The struggle to uncover women's working lives lies at the heart of this book. Gowing emphasizes the informal and flexible nature of women's work as well as attempts by guilds to obscure the involvement of women within their institutions. To combat the deliberate concealment and underreporting of women's work, Gowing uses a combination of court records, guild records, tax listings, wills, and indentures, alongside print sources and the occasional set of letters or diaries to reconstruct women's working lives. She makes particular use of records from the Mayor's Court, a common law and, to a lesser degree, equity court that was used by apprentices and their families or by masters and mistresses to dissolve apprenticeship contracts and recoup fees or damages. The reconstruction of women's working lives through these sources is impressive, although it can sometimes be difficult to follow the threads being connected between different sources. The one network graph used in the book could be used to greater effect in illustrating individual women's networks as they are mentioned.
One of the book's main triumphs is that it carries out an examination of women's working lives that is not dictated by the institution of marriage. Previous socioeconomic studies have tended to focus on a particular group of women—married, single, or widowed—and little work has focused on young women. In contrast, Gowing's approach incorporates the whole life cycle, which is represented structurally in the book's transition through apprenticeship, mistresses, and freewomen. This approach reveals how women planned for and carried out training that led to independent careers as single women or that adapted to lifecycle changes such as marriage, childrearing, and widowhood. She demonstrates that single women's working lives were more similar to those of men, while marriage could both offer opportunities for women to engage in trade as well as restrict them from it.

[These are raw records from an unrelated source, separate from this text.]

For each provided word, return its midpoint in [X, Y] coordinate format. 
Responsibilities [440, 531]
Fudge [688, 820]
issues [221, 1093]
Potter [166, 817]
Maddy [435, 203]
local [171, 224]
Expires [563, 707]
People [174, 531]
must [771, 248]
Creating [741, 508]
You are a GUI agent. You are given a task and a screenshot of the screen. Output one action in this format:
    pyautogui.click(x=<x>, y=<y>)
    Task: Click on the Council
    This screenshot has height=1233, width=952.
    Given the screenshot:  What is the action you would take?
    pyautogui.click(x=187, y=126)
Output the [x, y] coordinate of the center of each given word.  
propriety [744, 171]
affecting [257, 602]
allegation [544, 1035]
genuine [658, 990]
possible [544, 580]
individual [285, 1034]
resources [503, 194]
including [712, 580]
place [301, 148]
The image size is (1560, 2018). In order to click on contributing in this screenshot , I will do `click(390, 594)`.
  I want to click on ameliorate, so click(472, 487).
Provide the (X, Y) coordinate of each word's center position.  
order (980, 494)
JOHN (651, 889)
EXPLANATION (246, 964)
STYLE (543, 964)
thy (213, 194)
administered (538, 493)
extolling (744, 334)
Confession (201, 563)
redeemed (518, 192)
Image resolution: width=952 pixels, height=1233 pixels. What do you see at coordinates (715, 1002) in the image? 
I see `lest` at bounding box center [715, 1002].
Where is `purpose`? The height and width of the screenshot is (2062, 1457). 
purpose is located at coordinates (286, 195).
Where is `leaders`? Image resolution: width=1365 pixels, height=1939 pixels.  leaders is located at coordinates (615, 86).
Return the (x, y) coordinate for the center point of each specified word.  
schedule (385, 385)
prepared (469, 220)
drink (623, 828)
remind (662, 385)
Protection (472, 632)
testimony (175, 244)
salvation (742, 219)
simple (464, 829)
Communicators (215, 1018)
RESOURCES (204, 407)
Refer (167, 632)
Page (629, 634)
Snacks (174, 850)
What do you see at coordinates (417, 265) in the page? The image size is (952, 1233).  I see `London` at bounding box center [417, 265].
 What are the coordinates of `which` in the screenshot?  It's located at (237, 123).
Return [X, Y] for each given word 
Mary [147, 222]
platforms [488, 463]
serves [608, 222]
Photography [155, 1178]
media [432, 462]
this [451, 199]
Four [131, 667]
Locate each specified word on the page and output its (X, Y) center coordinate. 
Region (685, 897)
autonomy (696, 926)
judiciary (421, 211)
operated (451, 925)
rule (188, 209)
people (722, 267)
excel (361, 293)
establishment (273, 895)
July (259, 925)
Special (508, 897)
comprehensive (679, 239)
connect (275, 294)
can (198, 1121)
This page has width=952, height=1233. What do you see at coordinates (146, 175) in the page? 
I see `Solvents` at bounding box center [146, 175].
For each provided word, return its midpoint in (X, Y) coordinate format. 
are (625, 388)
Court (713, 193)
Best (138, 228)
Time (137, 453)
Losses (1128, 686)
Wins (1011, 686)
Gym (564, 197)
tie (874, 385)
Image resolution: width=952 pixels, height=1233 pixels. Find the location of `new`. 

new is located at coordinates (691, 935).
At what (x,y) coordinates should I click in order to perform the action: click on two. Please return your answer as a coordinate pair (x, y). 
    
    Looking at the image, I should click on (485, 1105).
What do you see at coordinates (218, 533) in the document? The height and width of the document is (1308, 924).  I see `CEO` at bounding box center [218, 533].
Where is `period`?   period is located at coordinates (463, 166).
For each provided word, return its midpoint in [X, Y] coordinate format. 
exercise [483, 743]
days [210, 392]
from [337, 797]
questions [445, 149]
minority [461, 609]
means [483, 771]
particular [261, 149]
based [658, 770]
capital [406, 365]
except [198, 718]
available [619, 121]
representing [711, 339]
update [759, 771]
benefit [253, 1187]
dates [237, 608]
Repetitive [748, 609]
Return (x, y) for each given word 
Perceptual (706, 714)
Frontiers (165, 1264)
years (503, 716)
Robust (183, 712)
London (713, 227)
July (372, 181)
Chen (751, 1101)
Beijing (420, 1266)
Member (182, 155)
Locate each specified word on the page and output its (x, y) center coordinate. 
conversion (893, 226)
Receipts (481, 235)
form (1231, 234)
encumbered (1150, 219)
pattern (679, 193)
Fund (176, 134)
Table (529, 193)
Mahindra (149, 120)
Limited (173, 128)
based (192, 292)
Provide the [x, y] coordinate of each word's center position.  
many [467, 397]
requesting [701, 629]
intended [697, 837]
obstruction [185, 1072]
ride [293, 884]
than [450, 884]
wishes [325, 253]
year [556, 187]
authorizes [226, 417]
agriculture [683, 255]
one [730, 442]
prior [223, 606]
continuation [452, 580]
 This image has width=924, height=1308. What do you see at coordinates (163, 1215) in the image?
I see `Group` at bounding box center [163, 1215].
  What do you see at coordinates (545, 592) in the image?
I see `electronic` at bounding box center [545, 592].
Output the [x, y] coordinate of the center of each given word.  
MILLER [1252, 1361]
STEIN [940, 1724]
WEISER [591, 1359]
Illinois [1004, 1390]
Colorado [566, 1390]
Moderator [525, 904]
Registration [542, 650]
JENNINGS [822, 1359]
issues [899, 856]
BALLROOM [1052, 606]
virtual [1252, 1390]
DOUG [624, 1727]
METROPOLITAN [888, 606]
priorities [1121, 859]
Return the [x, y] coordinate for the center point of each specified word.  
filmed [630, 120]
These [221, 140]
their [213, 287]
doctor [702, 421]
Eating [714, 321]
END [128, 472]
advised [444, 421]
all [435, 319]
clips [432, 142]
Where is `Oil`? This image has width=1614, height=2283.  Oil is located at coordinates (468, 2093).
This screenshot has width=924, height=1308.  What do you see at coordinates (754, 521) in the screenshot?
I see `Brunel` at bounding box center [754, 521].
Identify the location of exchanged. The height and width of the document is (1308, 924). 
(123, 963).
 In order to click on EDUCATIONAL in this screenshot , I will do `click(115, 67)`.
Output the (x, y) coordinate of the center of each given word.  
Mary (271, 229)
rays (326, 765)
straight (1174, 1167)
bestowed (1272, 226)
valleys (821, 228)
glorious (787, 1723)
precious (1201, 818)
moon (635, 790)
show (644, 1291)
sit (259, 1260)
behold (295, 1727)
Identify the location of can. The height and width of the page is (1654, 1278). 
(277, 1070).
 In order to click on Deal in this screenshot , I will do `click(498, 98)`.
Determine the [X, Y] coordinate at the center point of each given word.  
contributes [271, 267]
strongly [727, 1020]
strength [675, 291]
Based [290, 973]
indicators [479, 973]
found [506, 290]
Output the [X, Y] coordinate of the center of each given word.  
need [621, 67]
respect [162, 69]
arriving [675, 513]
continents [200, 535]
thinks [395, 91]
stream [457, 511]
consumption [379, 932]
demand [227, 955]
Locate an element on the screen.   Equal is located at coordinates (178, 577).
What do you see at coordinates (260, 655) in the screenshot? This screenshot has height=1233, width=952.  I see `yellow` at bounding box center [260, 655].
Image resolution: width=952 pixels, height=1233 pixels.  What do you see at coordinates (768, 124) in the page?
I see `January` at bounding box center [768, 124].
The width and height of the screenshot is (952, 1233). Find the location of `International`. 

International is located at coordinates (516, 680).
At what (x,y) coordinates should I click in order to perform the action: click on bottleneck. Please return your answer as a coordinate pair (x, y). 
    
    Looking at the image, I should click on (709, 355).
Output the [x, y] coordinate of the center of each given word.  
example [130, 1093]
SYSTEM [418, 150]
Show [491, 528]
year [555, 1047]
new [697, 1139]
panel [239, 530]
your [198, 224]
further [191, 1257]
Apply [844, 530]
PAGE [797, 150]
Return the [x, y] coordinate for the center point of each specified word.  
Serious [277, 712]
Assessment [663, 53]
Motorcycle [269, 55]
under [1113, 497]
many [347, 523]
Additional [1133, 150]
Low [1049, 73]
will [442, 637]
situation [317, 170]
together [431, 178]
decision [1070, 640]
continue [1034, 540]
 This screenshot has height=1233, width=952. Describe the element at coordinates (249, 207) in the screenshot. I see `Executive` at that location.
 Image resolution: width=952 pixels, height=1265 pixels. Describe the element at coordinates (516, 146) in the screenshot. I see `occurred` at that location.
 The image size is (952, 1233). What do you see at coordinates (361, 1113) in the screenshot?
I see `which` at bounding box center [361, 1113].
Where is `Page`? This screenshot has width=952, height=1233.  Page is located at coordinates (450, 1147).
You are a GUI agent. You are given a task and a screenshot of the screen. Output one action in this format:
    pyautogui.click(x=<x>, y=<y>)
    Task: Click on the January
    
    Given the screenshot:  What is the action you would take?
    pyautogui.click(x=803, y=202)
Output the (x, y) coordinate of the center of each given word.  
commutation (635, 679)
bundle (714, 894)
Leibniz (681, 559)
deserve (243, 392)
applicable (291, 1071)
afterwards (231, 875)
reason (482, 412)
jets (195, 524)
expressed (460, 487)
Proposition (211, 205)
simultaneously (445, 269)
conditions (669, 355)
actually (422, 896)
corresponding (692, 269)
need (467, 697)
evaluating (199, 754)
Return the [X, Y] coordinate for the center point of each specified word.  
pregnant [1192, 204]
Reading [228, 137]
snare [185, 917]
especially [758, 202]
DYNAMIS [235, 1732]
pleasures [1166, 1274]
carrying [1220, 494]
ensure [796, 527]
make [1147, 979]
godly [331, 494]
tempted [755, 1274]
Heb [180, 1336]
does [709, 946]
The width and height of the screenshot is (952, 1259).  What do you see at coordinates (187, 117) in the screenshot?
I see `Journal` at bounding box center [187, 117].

The book identifies strong links between occupational and gender identities, demonstrating that apprenticeship involved not only crafting a career but also the crafting of gender through the teaching of bodily and behavioral conduct. Not all apprenticeships were equal, though. Status had important implications for female apprenticeship and women's working lives, from the skills learned to the relationship between mistress and apprentice. However, cheaper apprenticeships, and particularly pauper apprenticeships, are discussed to a lesser degree throughout, as Gowing admits that premium apprenticeships leave a clearer trace in the archives, meaning the book does not always incorporate the whole social strata.
The book, quite obviously, only accounts for London and not the rest of England. The number of female apprentices was likely lower in provincial centers, and the working lives of women in rural England were even further removed from the metropolitan model outlined in the book. However, this is far from a criticism. Gowing's extensive research into the working lives of women in London, and her lifecycle approach, will hopefully prompt further, similar studies into women's working lives across England and beyond. The book will be of great interest to socioeconomic and cultural historians of early modern England, especially historians of gender, trade, and sociability.